#### Problem set:
1) In the NeurIPS review page below, what two datasets does Review 1 say the paper's experiments use?
2) From the NeurIPS review page below, list every section heading used within Review 1, in order.
3) Carry on writing the NeurIPS review page below, starting after its final sentence.
** Start Text excerpt **
NeurIPS 2020

Deep learning versus kernel learning: an empirical study of loss landscape geometry and the time evolution of the Neural Tangent Kernel

Review 1

Summary and Contributions: The paper provides experimental evidence on CIFAR-10 and CIFAR-100 that the deep network determines the final basin of low loss within an epoch, and NTK corresponding to a trained network (only 10% of total training) can outperform full network training.

Strengths: - The paper defined numerous measurement metrics as tools to study the landscape. - The definitions in this paper are clear. The visualizations are good. - The topic is clearly relevant to the NeurIPS community.

Weaknesses: - The figures end with epoch 10^2, which is not the end of the training as mentioned in the appendix. Clearly the training error is not 0 at epoch 100 as shown in the figure, which means the training is not finished. This makes me doubt the conclusion that NTK corresponding to trained network can outperform full network training. - The paper only runs tests on CIFAR-10 and CIFAR-100. These two datasets are all image datasets and pretty similar. The results on other datasets (e.g., language dataset) can be very different. - The paper cannot draw any solid quantitative conclusions. The qualitative phenomenon has been known.

Correctness: It seems the neural network is not trained to have zero training error in the paper.

Clarity: The paper is overall well written.

Relation to Prior Work: The paper gives enough related works.

Reproducibility: Yes

Additional Feedback: Why the figures only show the first 100 epoch? ---------- post author response comments -------- The authors have addressed my main concerns of this paper (misleading information in Figure 6 and related section). I highly suggest that the authors do a major modification, especially on the conclusion. In addition, I agree with other reviewers' opinions that this paper conveys an important message to people that are not aware of this phenomenon. Therefore, I increased my score and happy to see this paper appearing in NeurIPS if the authors modify the paper accordingly (which I assume they will).

Review 2

Summary and Contributions: This work gives a large-scale phenomenological analysis of training based on various metrics related to the loss landscape and data-dependent NTK. The experimental results clarify that training dynamics within an epoch determine the final basin. After the basin fate is determined and within 10 epochs, data-dependent NTK acquires sufficient information to decrease the training and test error as a Talyorized model.
** End Text excerpt **
** Start Given information **
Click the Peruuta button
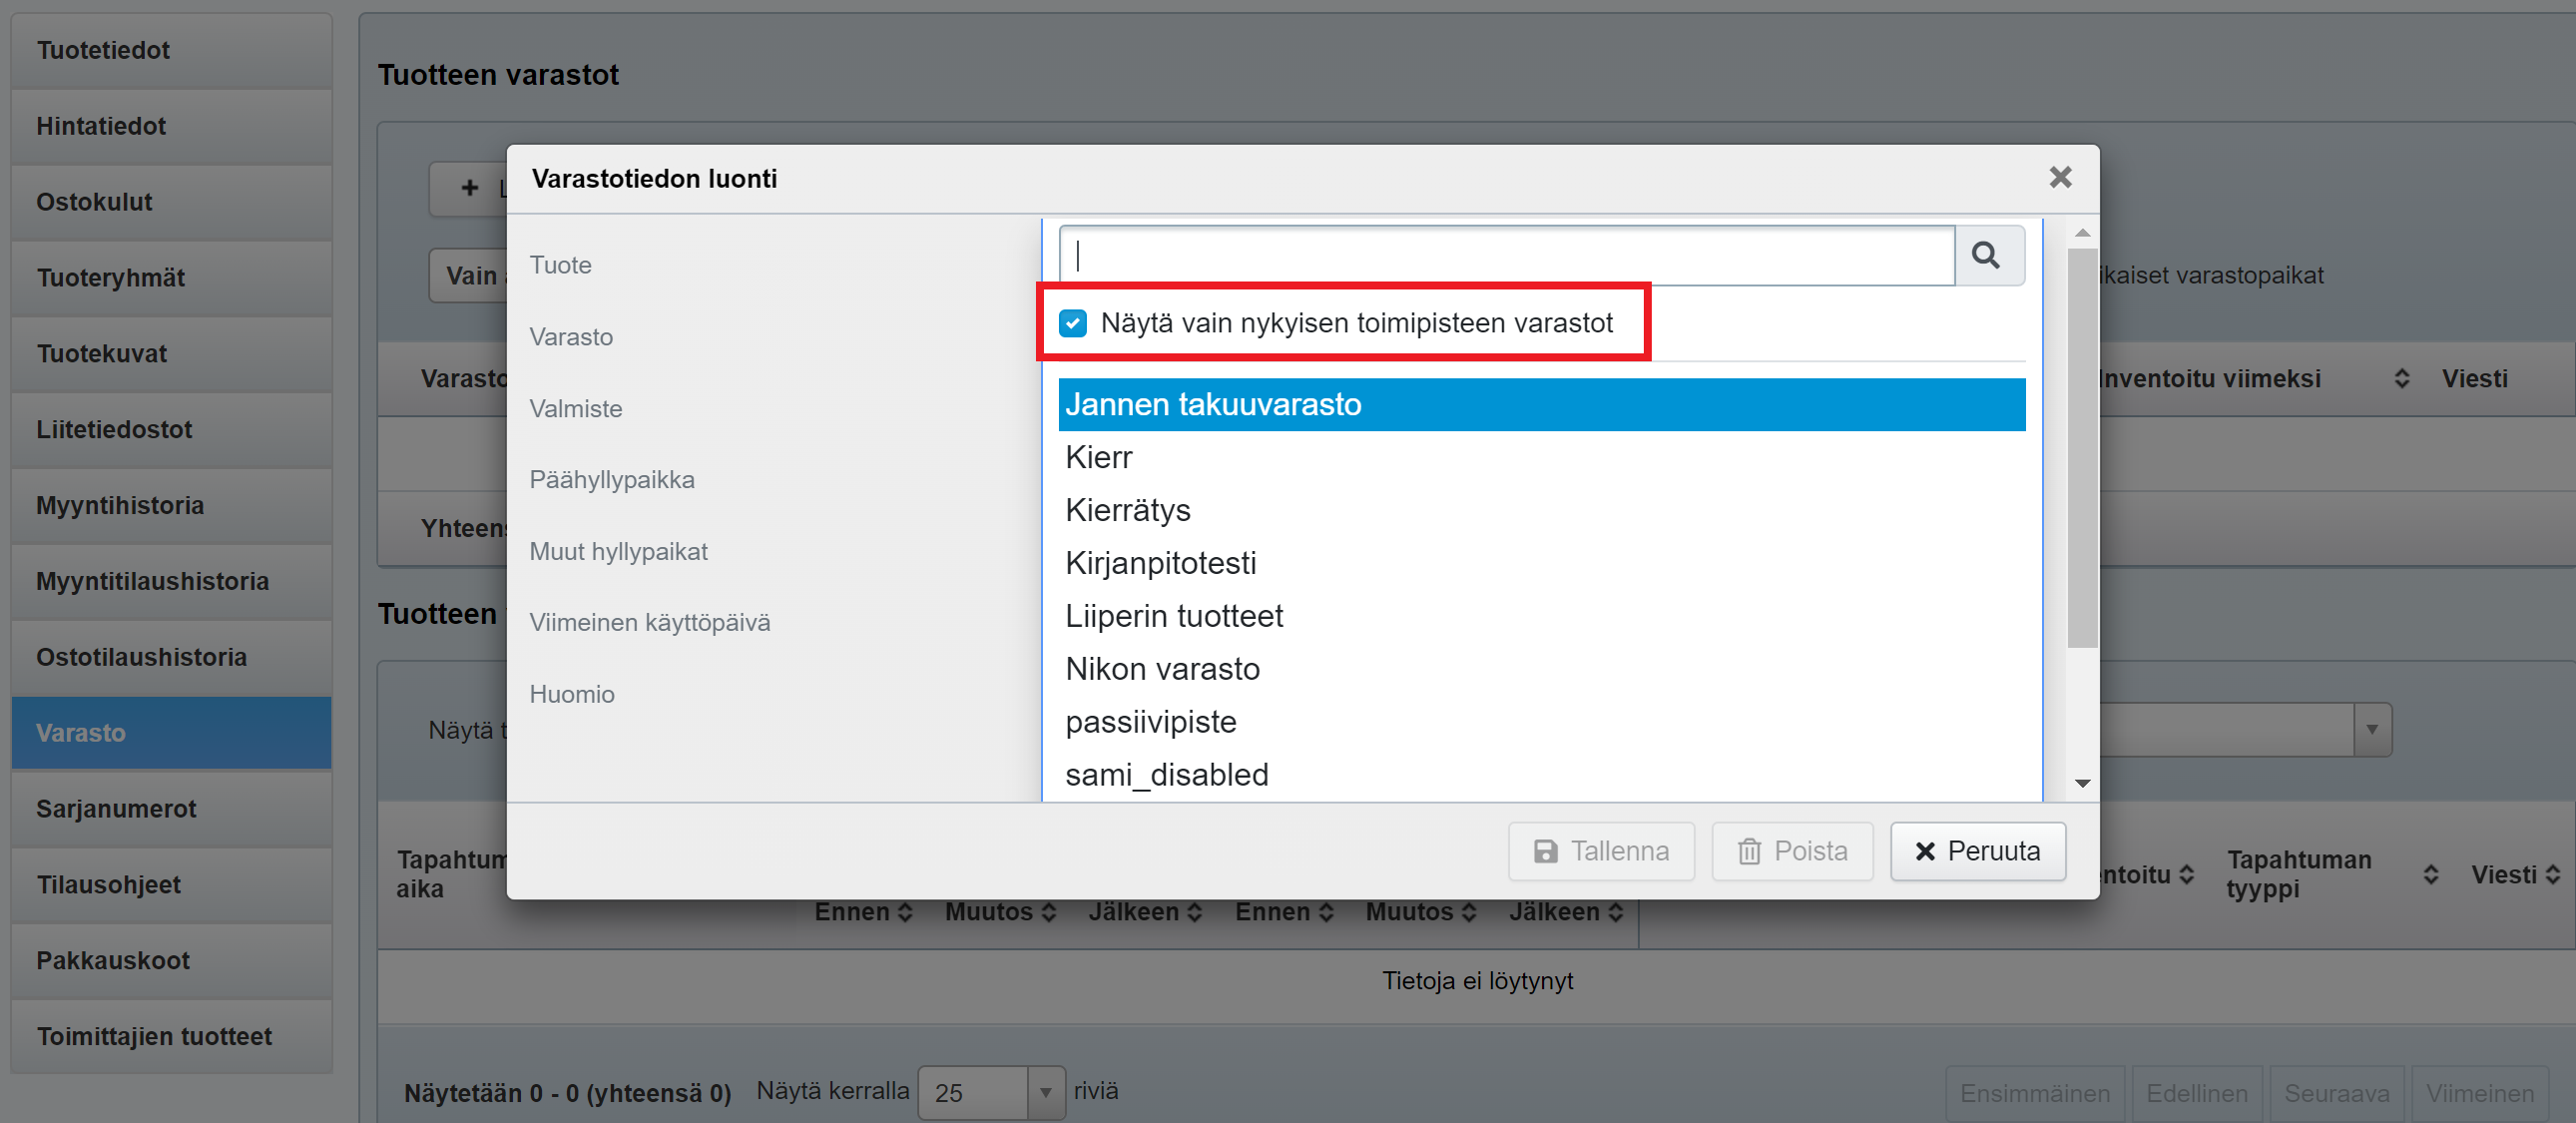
** End Given information **
** Start Given information **
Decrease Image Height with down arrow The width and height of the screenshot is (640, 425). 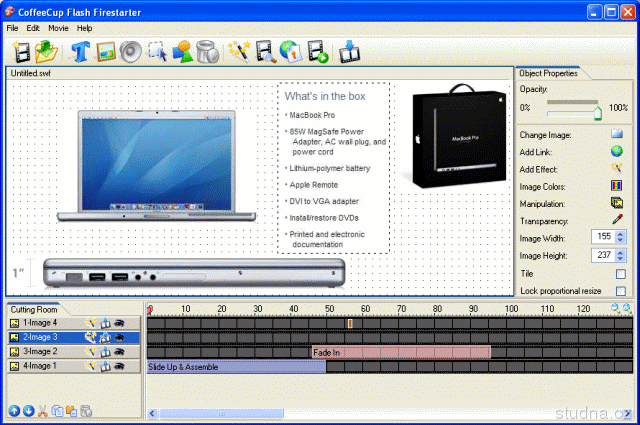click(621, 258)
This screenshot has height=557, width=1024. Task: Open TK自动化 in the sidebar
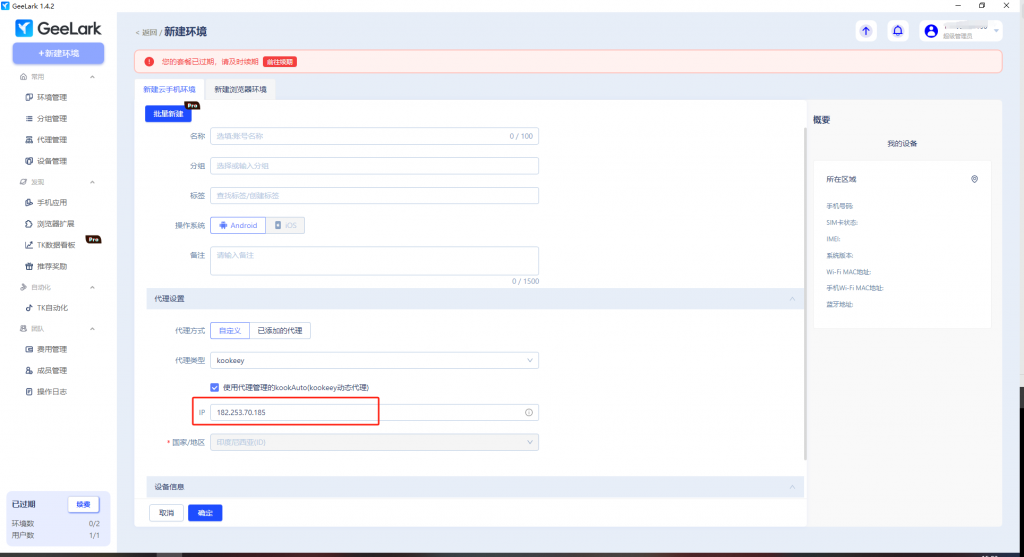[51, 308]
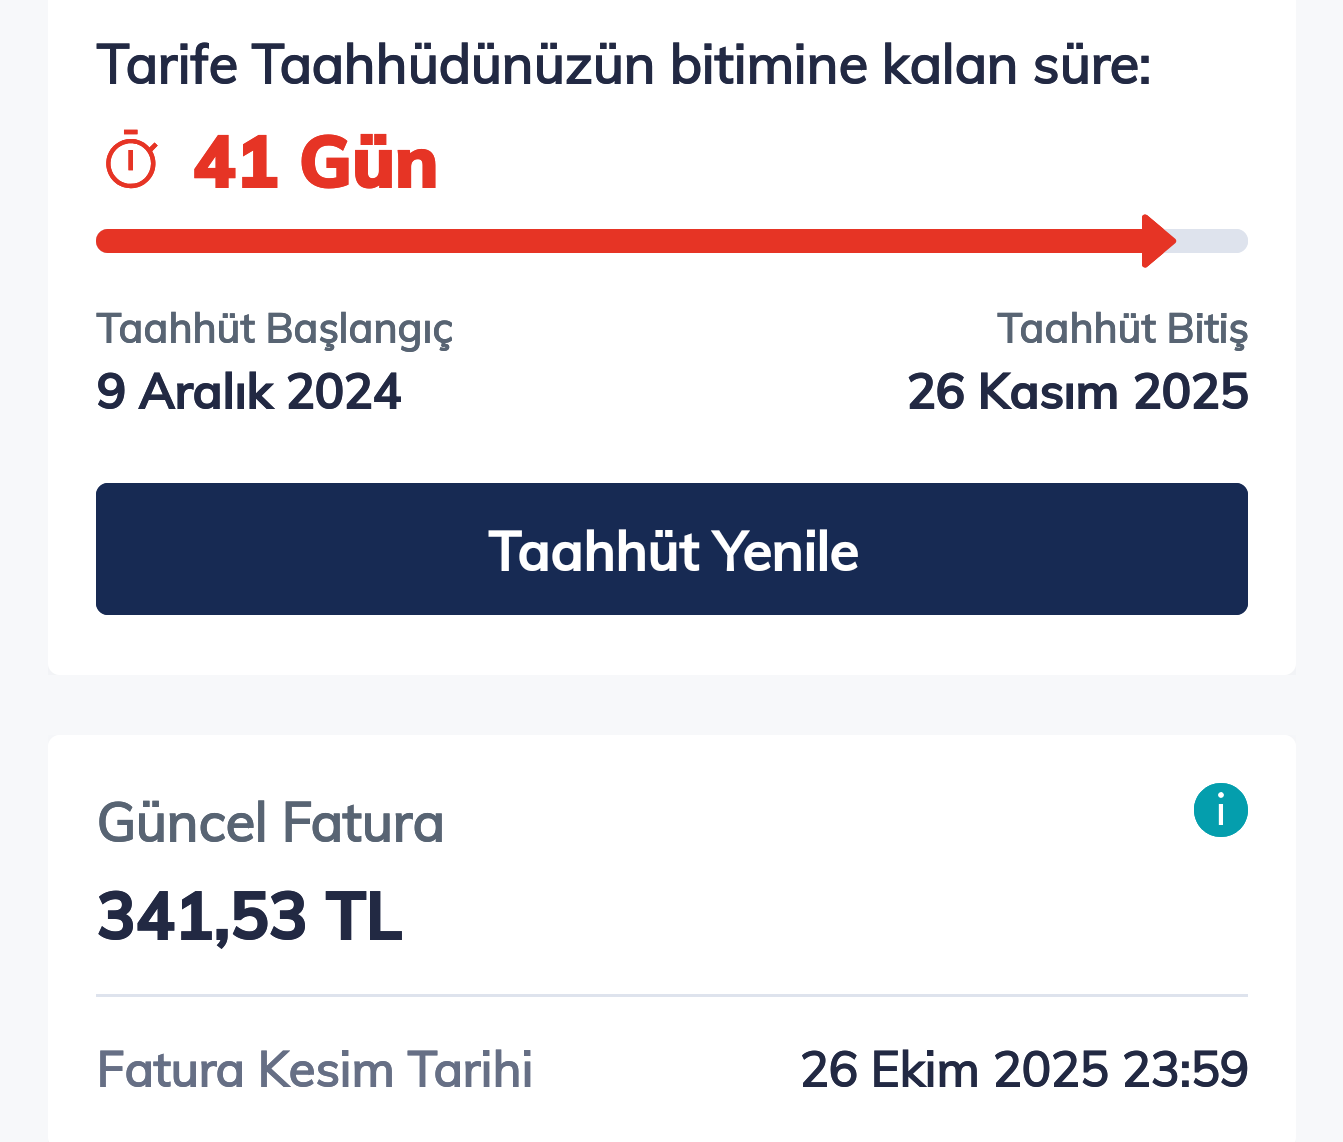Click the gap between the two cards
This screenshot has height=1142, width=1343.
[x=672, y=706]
** End Given information **
#### Answers by task:
1) CIFAR-10 and CIFAR-100.

2) Summary and Contributions, Strengths, Weaknesses, Correctness, Clarity, Relation to Prior Work, Reproducibility, Additional Feedback

3)
Strengths: *This work gives a unified and more sophisticated visualization of various well-established metrics that have been considered independently. In particular, the sophisticated evaluation of the parent-child spawning reveals that the decision of basin fate happens within 1 epoch. The parent-child spawning also leverages the evaluation of other metrics. *As a novel metric, this work investigated the approximation accuracy of Taylorized models with data-dependent NTK. It reveals that this NTK acquires sufficient information within 10 epochs. *These empirical findings will give rich insight and suggestions for further developing the theory of loss landscape and NTK.

Weaknesses: *The method of parent-child spawning [6] is not original to this paper. Besides, as remarked by authors, the early decision of final minima has also been argued by some other studies [9,10]. One can even easily imagine this phenomenon from the studies of mode connectivity [3,4]. Therefore, this paper's pure contribution seems limited to the evaluation of Talyerized models (that is, Fig. 6). *Some ambiguous explanation of experimental settings may prevent readers from correctly understanding the main claim. I will discuss it in the "Clarity" part.

Correctness: I find no incorrent description or methodology in this work.

Clarity: In Fig. 6, the linearized model with the data-dependent NTK out-performed the original network in the final phase of training. This is interesting but seems non-trivial (or strange) in the following two points. (i) The rightmost point in each figure appears to be given at 90 or 95th epoch. The rightmost green point takes lower errors than the rightmost red point. What happens if you take both points very close to 100th epoch (e.g. 99.99 epoch, 100 epoch minus 1 "step" )? I guess that the green point should be close to red one because the parameter update (1) should be not so large in the final phase (due to the small gradient, or scale learning rate by hands or Adam) and the Taylor approximation (2) will become more accurate. It sounds highly non-trivial that the green point always out-performs red one even at epochs very close to 100. (ii) The same problem also appears in the blue points. If you take the blue point sufficiently closer to 100th epoch, the blue point will become closer to the red one because both will share almost the same parameter. It would be necessary to confirm the consistency of the obtained results in a more thoughtful way arournd 100th epoch. One possible approach is to depict figures corresponding to Fig. 6 with the x-axis of [100th epoch, 100th epoch - 1 step, 100th epoch - 2 step, ...]. I believe this unclear point is not a serious flaw. But, if this point keeps ambiguous after rebuttal, I might be forced to decrease my score.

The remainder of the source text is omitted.